SpaceX Files for 100,000 Gen3 Starlink Satellites

SpaceX Files for 100,000 Gen3 Starlink Satellites

Date: 2026-07-11

Featured image: Artist’s conception of a Starlink satellite deploying its solar arrays in low Earth orbit; credit: SpaceX

SpaceX has filed an application with the U.S. Federal Communications Commission for a constellation of up to 100,000 next-generation satellites, a tenfold increase over the Starlink fleet already in orbit. The filing, flagged by astrophysicist Jonathan McDowell on social media, describes a “Gen3 NGSO” system operating at altitudes between 320 and 480 kilometers.

The new satellites would be dramatically larger than anything SpaceX currently flies. Each Gen3 spacecraft weighs between 2,000 and 2,500 kilograms (4,400 to 5,500 pounds) and carries solar arrays spanning 300 to 400 square meters (3,230 to 4,300 square feet). By comparison, the current V2 Mini Starlink satellites weigh about 800 kilograms each and produce roughly 116 square meters of solar area.

That size increase means the Gen3 satellites cannot launch aboard Falcon 9, which currently lifts about 29 V2 Minis per mission. Instead, the constellation would rely entirely on Starship, SpaceX’s next-generation launch vehicle, which is still undergoing flight testing.

From Megaconstellation to Giga-Constellation

SpaceX currently operates approximately 10,800 active Starlink satellites in low Earth orbit, with FCC approval for roughly 4,000 additional Gen2 spacecraft already on the books. A Gen3 order of 100,000 would bring the total authorized fleet past 114,000 units, far exceeding the entire satellite population ever launched by all countries and companies combined.

The filing comes as SpaceX pursues an even more ambitious concept called Starmind: a separate plan for a million-satellite AI computing constellation acting as orbital data centers. Elon Musk described the concept in February 2026 as “a first step toward becoming a Kardashev II-level civilization, one that can harness the sun’s full power, while supporting AI-driven applications for billions of people today and ensuring humanity’s multi-planetary future.”

Orbital Congestion Concerns

Critics have raised multiple objections to the rapid expansion of satellite constellations. Astronomers warn that tens of thousands of bright, reflective spacecraft will interfere with ground-based telescopic observations, particularly wide-field surveys planned for the Vera C. Rubin Observatory. Environmental groups have flagged the atmospheric impact of satellite re-entries, while wildlife and dark-sky advocates point to light pollution and the loss of natural nightscapes.
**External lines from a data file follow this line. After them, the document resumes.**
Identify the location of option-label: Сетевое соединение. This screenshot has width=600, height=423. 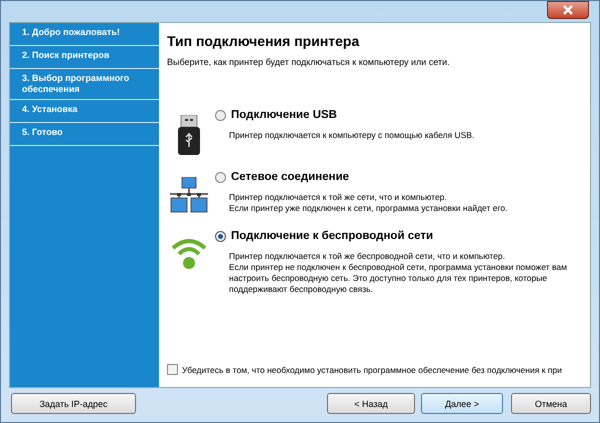
(290, 177).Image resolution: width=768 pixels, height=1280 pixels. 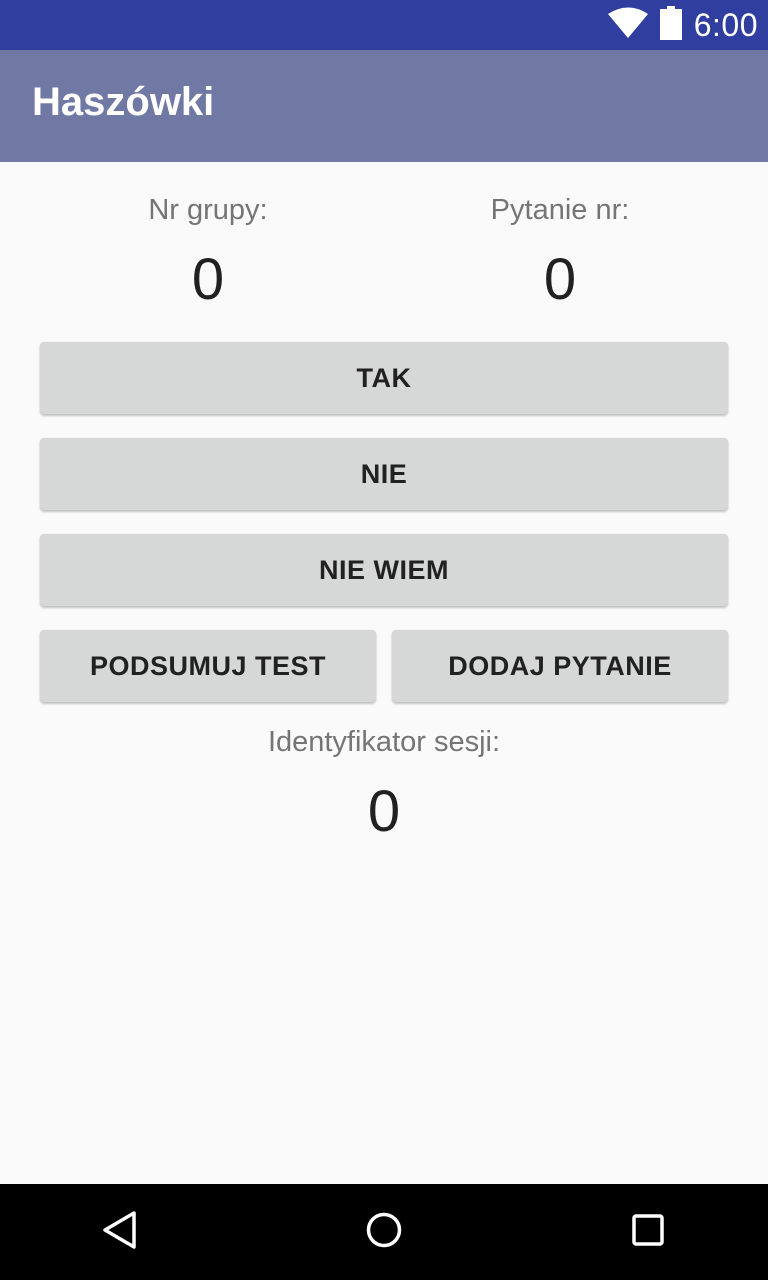 I want to click on back-icon, so click(x=120, y=1232).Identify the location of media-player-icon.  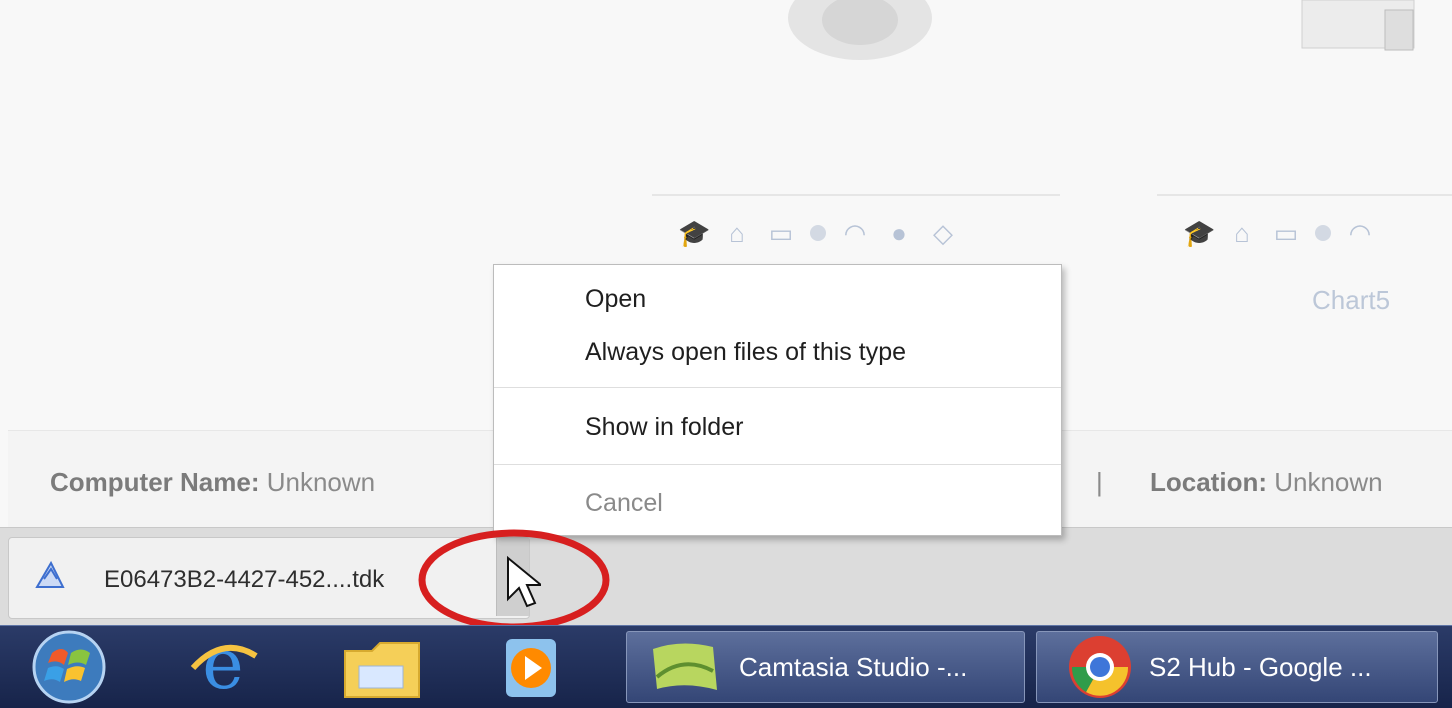
(535, 669).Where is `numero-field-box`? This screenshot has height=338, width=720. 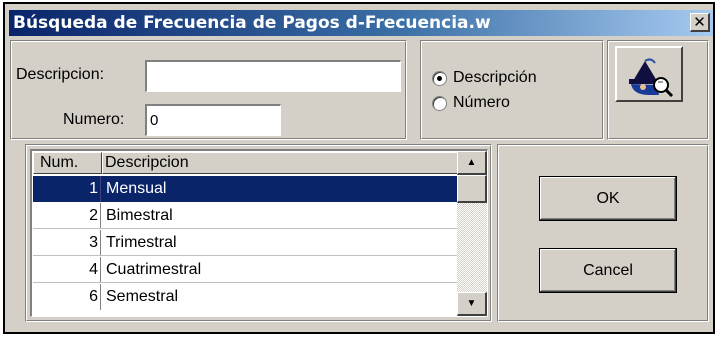
numero-field-box is located at coordinates (213, 120).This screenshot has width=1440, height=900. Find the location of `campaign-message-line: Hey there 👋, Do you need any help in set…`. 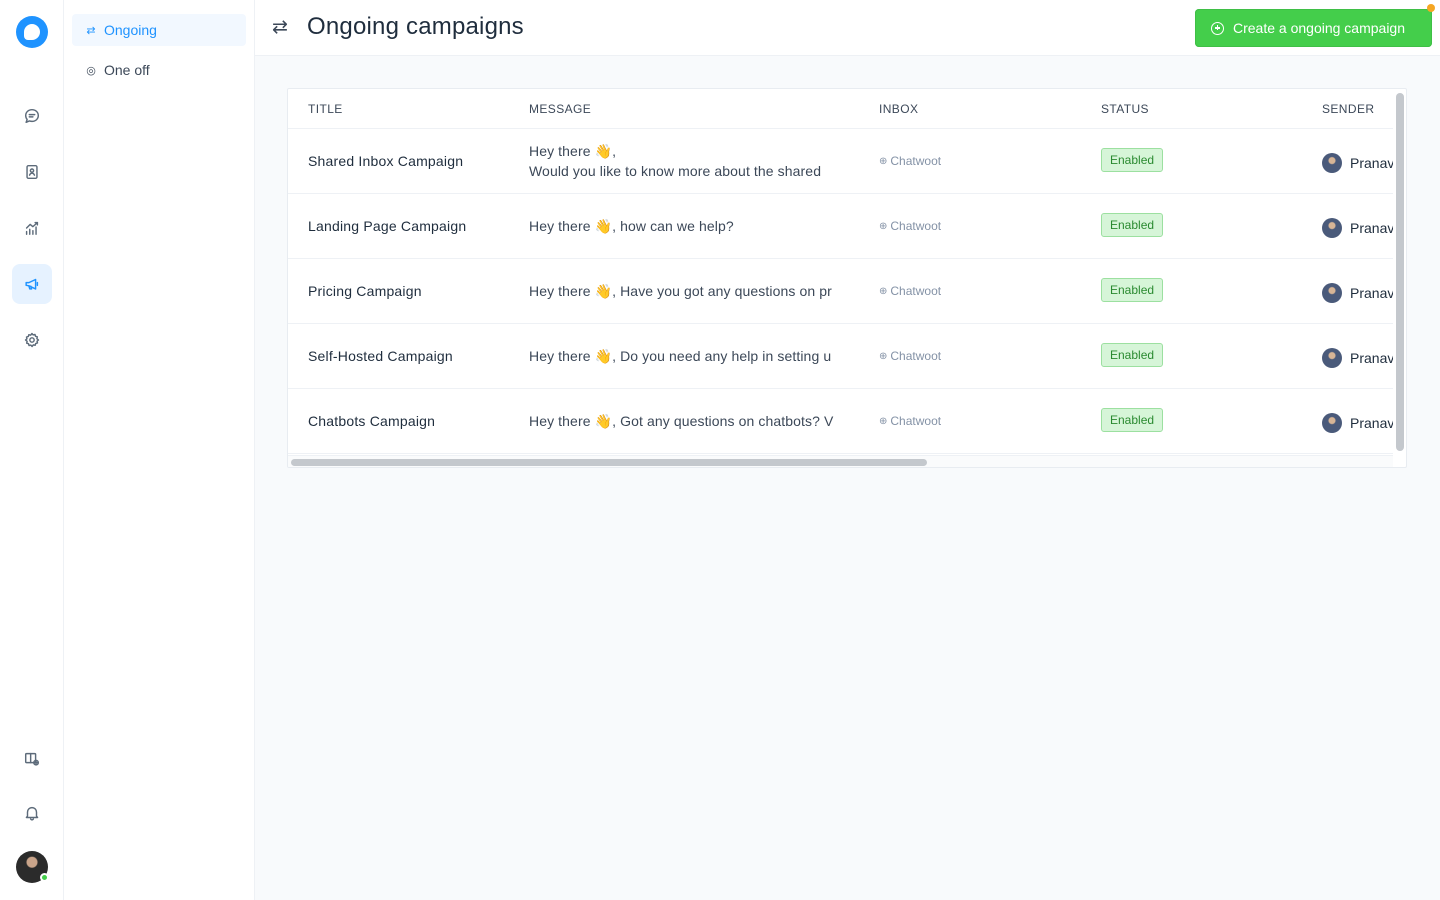

campaign-message-line: Hey there 👋, Do you need any help in set… is located at coordinates (680, 356).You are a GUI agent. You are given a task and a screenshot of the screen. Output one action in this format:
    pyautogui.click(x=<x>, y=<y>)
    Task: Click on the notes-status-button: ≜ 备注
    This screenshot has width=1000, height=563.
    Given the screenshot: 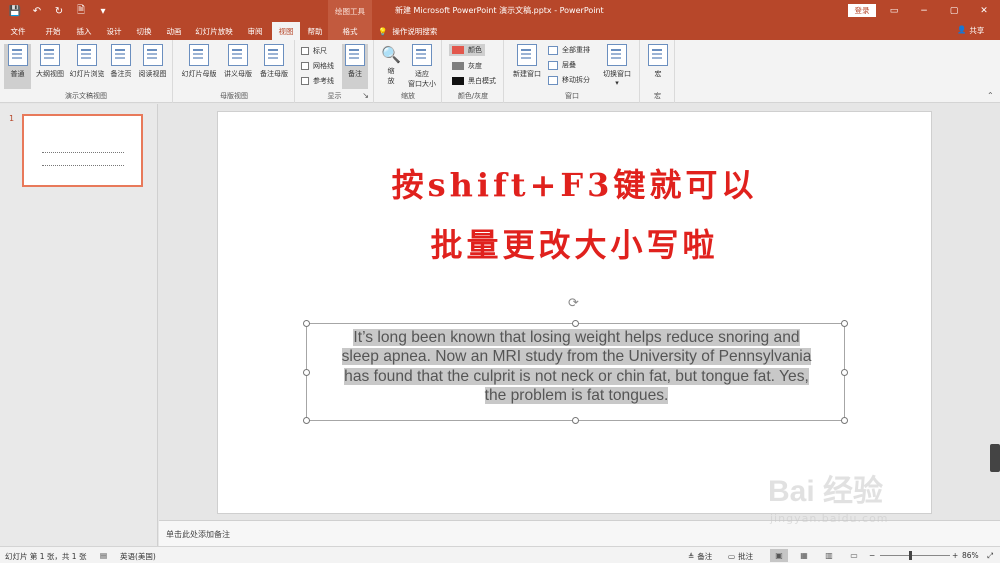 What is the action you would take?
    pyautogui.click(x=700, y=556)
    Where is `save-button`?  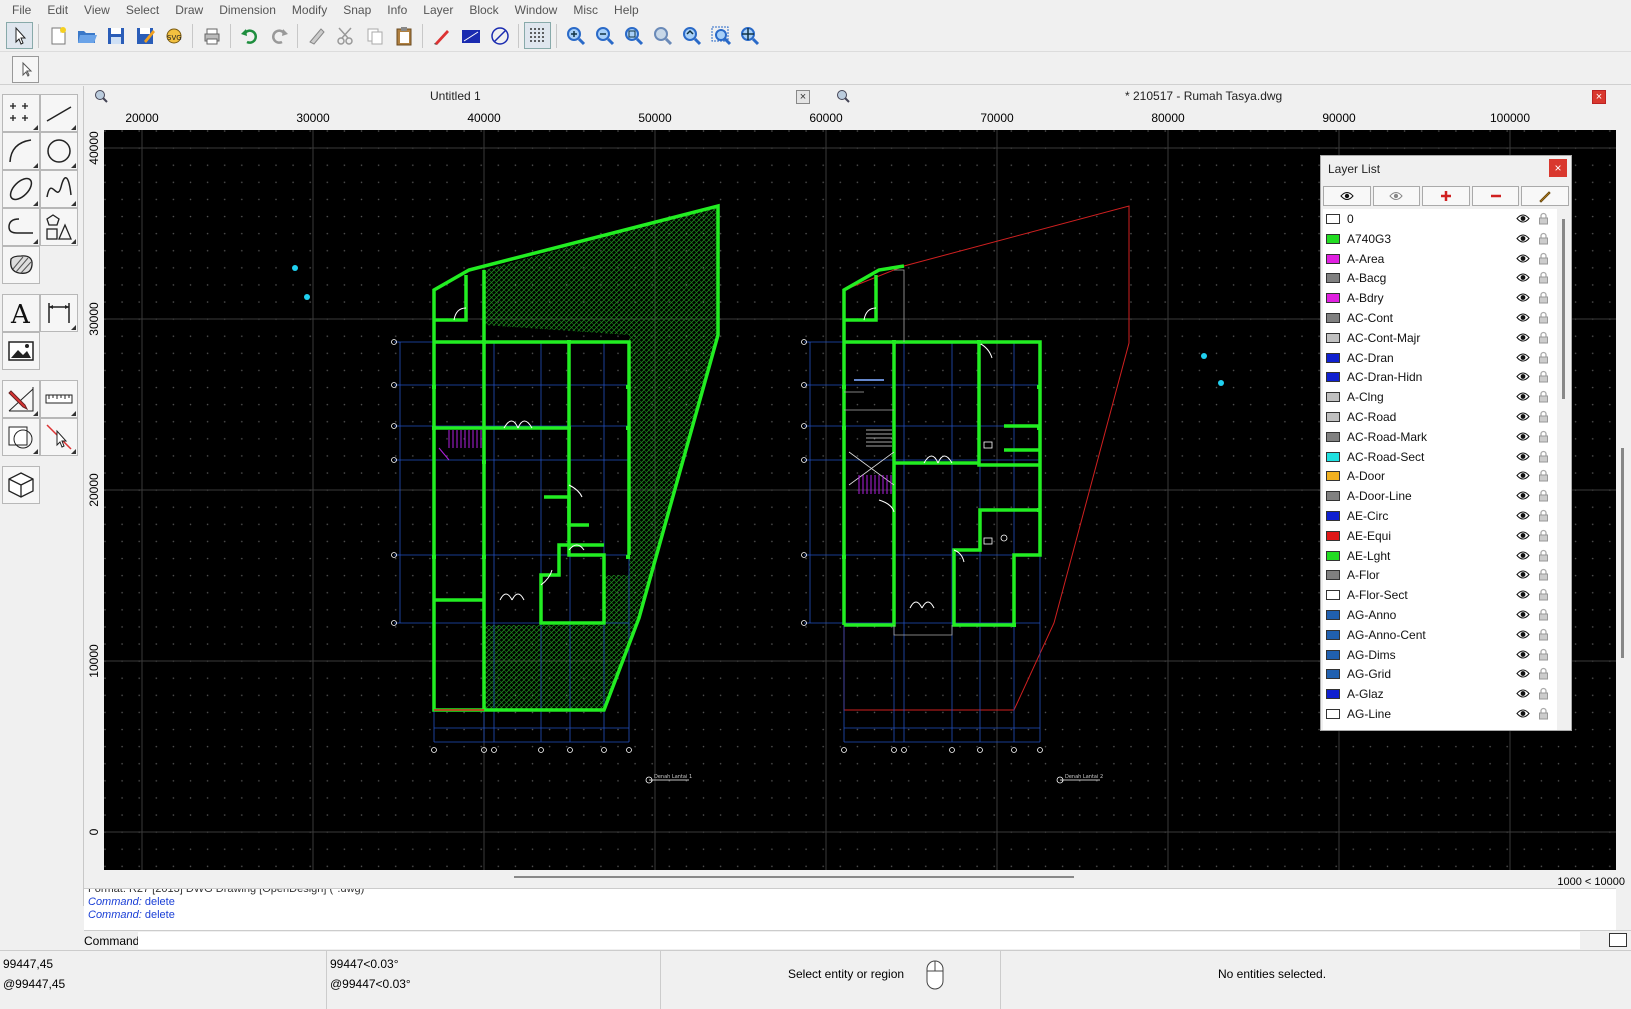
save-button is located at coordinates (116, 36).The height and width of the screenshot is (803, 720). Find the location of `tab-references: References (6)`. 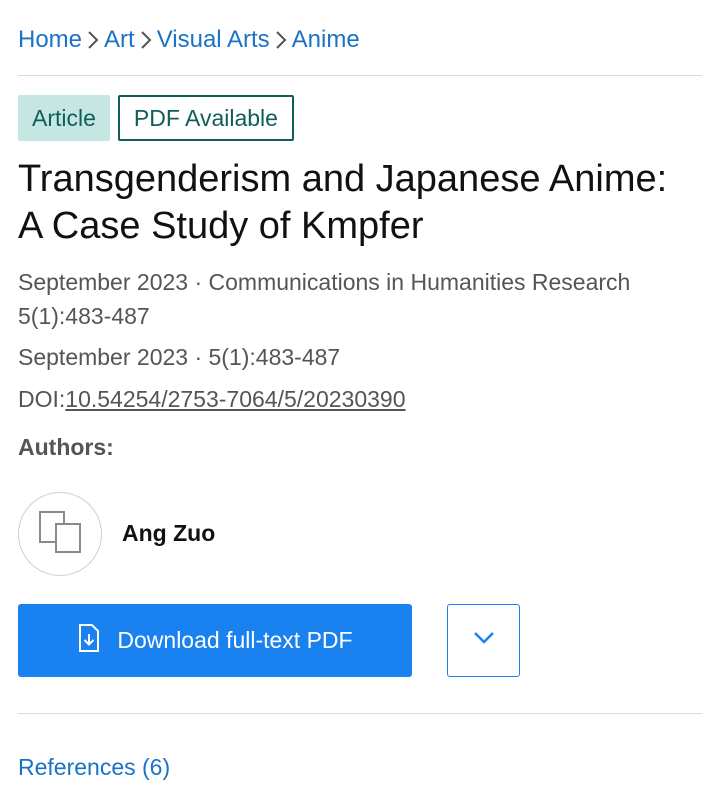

Amazon’s Project Kuiper, Blue Origin, and several other operators are also deploying LEO broadband constellations, each numbering in the thousands. The cumulative effect of multiple megaconstellations on orbital safety, radio frequency interference, and the space environment remains a subject of regulatory debate.

The FCC has not yet set a timeline for reviewing the Gen3 application.